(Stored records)

========

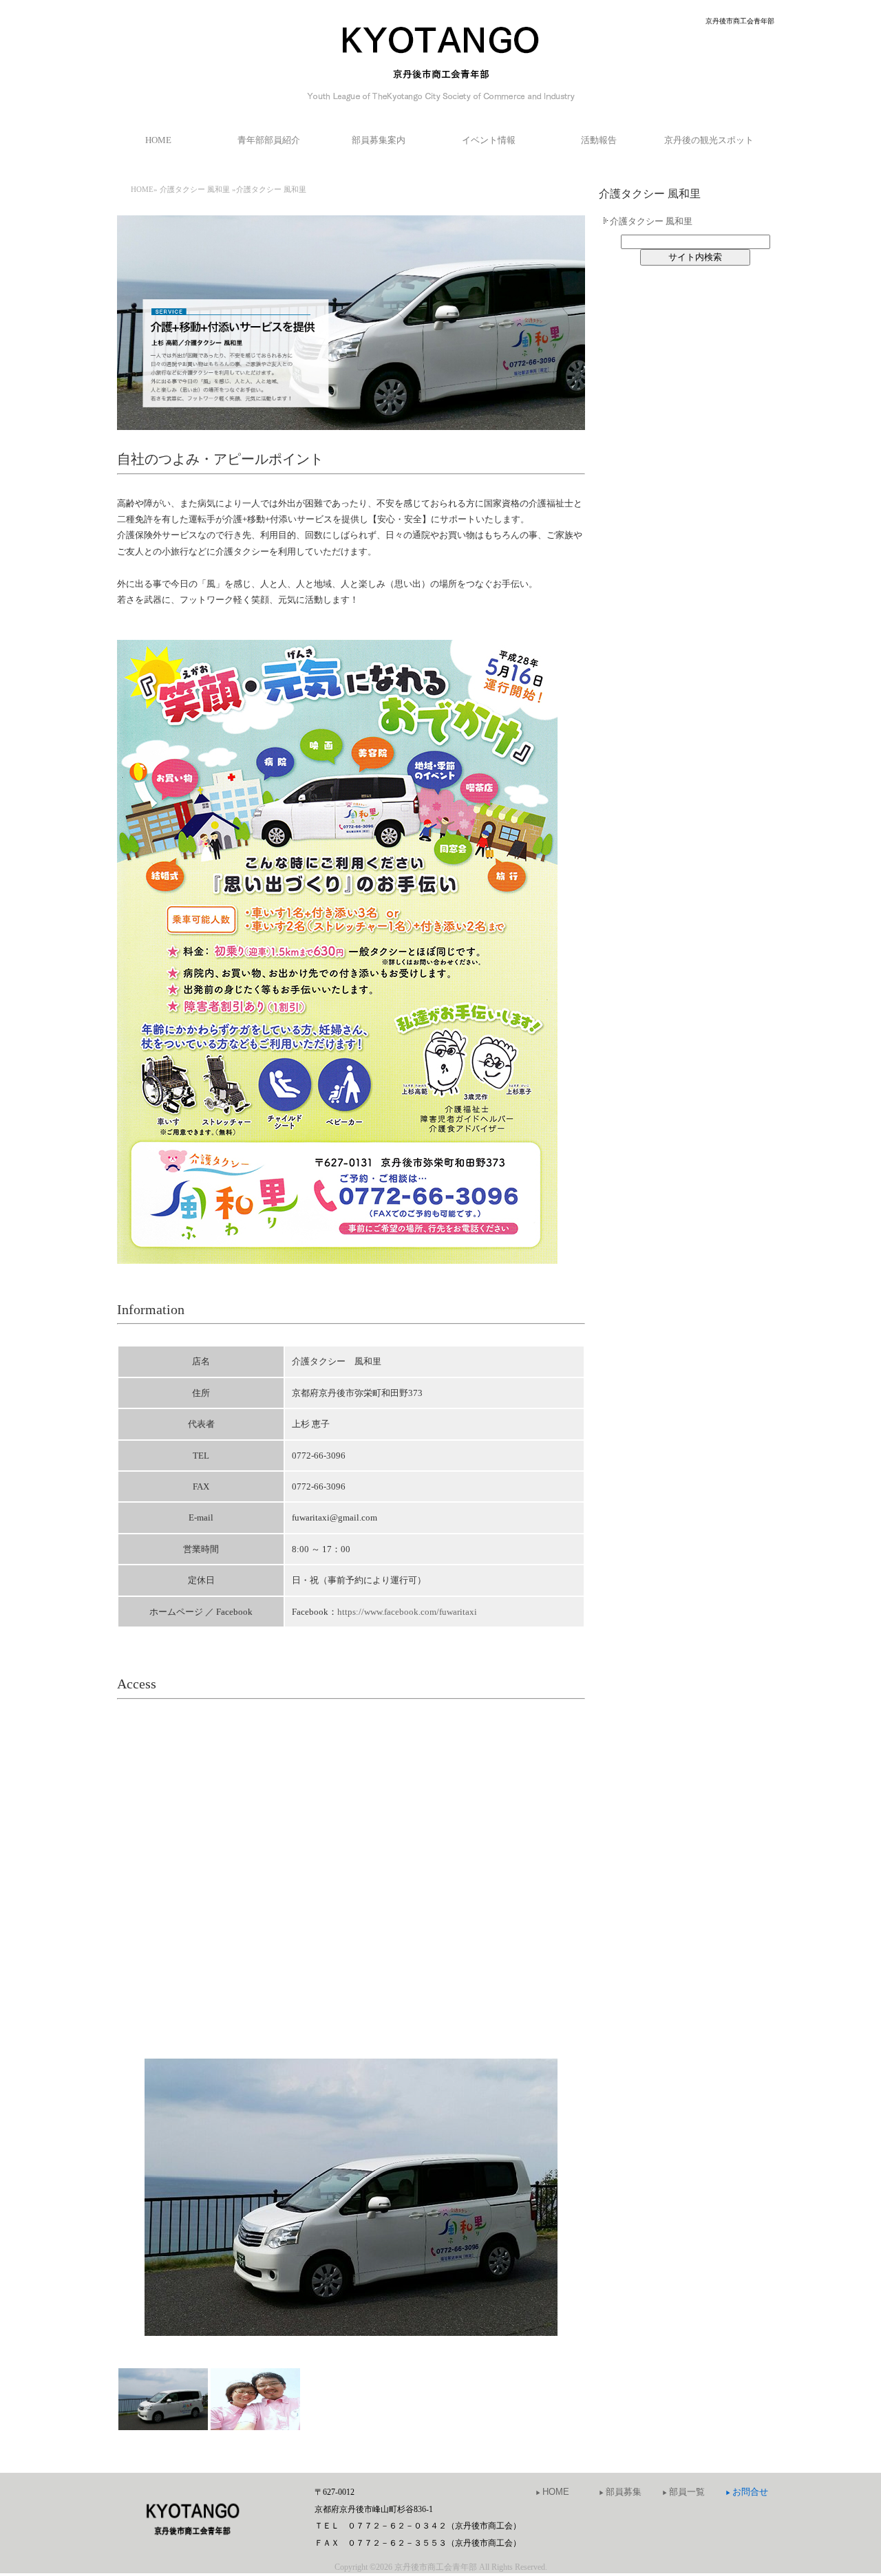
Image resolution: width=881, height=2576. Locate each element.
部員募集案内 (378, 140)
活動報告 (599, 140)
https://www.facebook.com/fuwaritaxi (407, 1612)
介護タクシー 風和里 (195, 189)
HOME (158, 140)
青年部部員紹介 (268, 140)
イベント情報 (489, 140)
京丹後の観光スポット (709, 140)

========

Task objective |
Reproduce each entry precisely. Leave the pictures out.

Output of the task |
Image resolution: width=881, height=2576. Locate each element.
部員募集案内 (378, 140)
活動報告 (599, 140)
https://www.facebook.com/fuwaritaxi (407, 1612)
介護タクシー 風和里 (195, 189)
HOME (158, 140)
青年部部員紹介 (268, 140)
イベント情報 (489, 140)
京丹後の観光スポット (709, 140)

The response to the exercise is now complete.